*Required work*: The stretch from the line with "Task: Jump to 试讲第三套《影响产业转移的因素》heading" through the line with "424x388 pixels." in the records below: write it out exactly, and nothing else.

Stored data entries
.....
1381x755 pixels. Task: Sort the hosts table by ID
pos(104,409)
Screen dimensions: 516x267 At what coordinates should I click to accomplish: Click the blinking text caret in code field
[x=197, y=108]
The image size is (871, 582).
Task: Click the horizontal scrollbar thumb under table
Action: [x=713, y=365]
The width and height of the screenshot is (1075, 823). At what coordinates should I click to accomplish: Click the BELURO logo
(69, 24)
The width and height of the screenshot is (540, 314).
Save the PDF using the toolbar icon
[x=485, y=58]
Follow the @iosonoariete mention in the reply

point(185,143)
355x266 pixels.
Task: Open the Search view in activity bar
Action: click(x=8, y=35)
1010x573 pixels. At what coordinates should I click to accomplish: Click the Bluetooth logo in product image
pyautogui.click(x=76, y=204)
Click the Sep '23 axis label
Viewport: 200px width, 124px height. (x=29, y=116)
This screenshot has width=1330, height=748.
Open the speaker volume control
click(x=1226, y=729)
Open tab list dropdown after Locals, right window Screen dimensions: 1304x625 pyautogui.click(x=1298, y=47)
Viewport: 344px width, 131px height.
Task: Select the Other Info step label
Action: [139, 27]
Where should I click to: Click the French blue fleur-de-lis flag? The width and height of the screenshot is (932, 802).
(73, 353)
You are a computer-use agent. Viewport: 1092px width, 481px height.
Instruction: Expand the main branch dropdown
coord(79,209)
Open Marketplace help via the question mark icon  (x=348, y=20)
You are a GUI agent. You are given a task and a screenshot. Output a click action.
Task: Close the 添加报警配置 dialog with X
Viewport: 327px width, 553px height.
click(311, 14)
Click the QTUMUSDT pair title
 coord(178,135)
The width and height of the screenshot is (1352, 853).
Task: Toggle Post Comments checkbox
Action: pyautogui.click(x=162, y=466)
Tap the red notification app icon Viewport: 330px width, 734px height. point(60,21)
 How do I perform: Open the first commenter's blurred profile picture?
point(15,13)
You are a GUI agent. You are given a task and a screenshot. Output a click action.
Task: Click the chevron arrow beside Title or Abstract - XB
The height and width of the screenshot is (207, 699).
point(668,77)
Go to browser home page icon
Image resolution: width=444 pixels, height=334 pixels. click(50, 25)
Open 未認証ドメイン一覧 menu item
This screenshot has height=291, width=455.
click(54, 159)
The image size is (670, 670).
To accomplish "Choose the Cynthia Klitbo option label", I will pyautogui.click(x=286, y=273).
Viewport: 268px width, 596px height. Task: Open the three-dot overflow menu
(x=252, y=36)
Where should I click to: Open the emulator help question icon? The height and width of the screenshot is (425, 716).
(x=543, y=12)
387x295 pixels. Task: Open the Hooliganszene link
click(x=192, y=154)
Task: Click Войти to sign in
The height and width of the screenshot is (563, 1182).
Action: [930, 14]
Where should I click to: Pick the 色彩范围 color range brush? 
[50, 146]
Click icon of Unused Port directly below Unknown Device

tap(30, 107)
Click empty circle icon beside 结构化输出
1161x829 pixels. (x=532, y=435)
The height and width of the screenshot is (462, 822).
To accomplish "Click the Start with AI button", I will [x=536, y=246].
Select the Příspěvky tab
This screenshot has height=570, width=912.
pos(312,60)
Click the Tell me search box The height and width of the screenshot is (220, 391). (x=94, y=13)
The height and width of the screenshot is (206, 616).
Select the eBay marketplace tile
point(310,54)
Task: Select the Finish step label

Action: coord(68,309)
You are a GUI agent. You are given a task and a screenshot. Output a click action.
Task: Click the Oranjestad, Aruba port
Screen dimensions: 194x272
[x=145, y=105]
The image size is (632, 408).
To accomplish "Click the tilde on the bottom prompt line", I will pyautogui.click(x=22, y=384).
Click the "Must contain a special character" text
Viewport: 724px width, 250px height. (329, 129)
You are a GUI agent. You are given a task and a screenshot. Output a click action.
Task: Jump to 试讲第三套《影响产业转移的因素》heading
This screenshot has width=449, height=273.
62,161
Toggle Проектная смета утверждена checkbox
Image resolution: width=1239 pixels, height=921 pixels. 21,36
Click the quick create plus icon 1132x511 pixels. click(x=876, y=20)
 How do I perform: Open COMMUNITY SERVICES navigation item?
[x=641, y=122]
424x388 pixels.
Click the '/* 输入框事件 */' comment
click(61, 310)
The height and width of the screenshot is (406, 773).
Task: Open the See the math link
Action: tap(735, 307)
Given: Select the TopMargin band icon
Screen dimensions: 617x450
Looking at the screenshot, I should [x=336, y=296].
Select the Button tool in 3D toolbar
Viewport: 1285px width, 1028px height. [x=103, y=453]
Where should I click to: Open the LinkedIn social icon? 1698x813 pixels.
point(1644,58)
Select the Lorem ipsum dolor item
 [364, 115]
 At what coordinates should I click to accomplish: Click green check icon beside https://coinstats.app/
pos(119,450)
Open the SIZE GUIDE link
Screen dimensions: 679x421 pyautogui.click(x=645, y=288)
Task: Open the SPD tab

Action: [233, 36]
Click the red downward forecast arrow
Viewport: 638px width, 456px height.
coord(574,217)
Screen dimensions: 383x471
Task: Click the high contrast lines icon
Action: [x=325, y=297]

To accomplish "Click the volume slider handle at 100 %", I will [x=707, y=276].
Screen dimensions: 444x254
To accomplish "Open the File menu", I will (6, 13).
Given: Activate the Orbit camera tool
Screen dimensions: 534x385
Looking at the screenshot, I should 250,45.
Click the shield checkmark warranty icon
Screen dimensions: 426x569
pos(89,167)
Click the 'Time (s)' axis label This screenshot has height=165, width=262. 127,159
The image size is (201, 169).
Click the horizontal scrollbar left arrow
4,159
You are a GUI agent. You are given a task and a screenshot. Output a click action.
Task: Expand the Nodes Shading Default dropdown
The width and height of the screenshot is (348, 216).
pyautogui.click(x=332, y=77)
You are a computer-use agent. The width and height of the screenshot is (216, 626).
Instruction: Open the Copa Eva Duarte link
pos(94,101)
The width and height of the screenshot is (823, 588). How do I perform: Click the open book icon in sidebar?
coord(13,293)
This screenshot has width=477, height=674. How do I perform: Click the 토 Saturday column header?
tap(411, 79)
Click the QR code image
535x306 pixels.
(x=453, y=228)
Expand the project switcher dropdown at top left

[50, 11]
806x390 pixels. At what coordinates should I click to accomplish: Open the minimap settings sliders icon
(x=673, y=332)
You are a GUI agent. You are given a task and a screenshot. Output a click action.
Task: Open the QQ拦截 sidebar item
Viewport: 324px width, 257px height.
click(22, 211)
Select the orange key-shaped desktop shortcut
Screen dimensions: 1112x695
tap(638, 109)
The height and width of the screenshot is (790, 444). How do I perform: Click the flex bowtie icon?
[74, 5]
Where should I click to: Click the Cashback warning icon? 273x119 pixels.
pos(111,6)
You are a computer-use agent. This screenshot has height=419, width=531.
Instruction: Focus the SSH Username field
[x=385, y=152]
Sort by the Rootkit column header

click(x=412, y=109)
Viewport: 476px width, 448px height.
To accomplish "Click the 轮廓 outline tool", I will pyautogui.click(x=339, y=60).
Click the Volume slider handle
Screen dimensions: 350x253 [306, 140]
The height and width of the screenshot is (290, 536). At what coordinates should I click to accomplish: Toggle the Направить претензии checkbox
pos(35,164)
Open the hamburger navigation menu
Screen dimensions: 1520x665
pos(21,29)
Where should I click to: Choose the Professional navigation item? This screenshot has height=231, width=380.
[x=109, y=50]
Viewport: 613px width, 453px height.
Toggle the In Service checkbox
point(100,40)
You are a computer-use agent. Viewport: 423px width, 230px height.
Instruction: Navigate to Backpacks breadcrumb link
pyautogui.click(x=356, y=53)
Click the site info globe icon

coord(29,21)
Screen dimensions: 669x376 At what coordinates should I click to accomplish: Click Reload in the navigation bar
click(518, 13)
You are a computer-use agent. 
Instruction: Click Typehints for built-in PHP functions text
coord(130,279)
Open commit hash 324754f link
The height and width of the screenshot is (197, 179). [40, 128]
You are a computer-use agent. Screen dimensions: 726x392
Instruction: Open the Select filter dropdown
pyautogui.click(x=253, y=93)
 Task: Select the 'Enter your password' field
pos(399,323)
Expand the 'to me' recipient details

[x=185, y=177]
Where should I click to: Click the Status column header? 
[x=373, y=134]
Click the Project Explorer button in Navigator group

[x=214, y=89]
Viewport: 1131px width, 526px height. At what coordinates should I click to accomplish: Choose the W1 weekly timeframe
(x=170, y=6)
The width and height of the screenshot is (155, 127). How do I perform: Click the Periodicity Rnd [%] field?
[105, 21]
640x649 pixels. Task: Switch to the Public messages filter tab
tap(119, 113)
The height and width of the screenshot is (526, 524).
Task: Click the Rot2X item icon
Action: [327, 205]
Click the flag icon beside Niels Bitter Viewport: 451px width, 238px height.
.....
*Your solution*:
Task: Jump to 试讲第三套《影响产业转移的因素》heading
This screenshot has width=449, height=273.
62,161
Toggle Проектная смета утверждена checkbox
Image resolution: width=1239 pixels, height=921 pixels. 21,36
Click the quick create plus icon 1132x511 pixels. click(x=876, y=20)
 How do I perform: Open COMMUNITY SERVICES navigation item?
[x=641, y=122]
424x388 pixels.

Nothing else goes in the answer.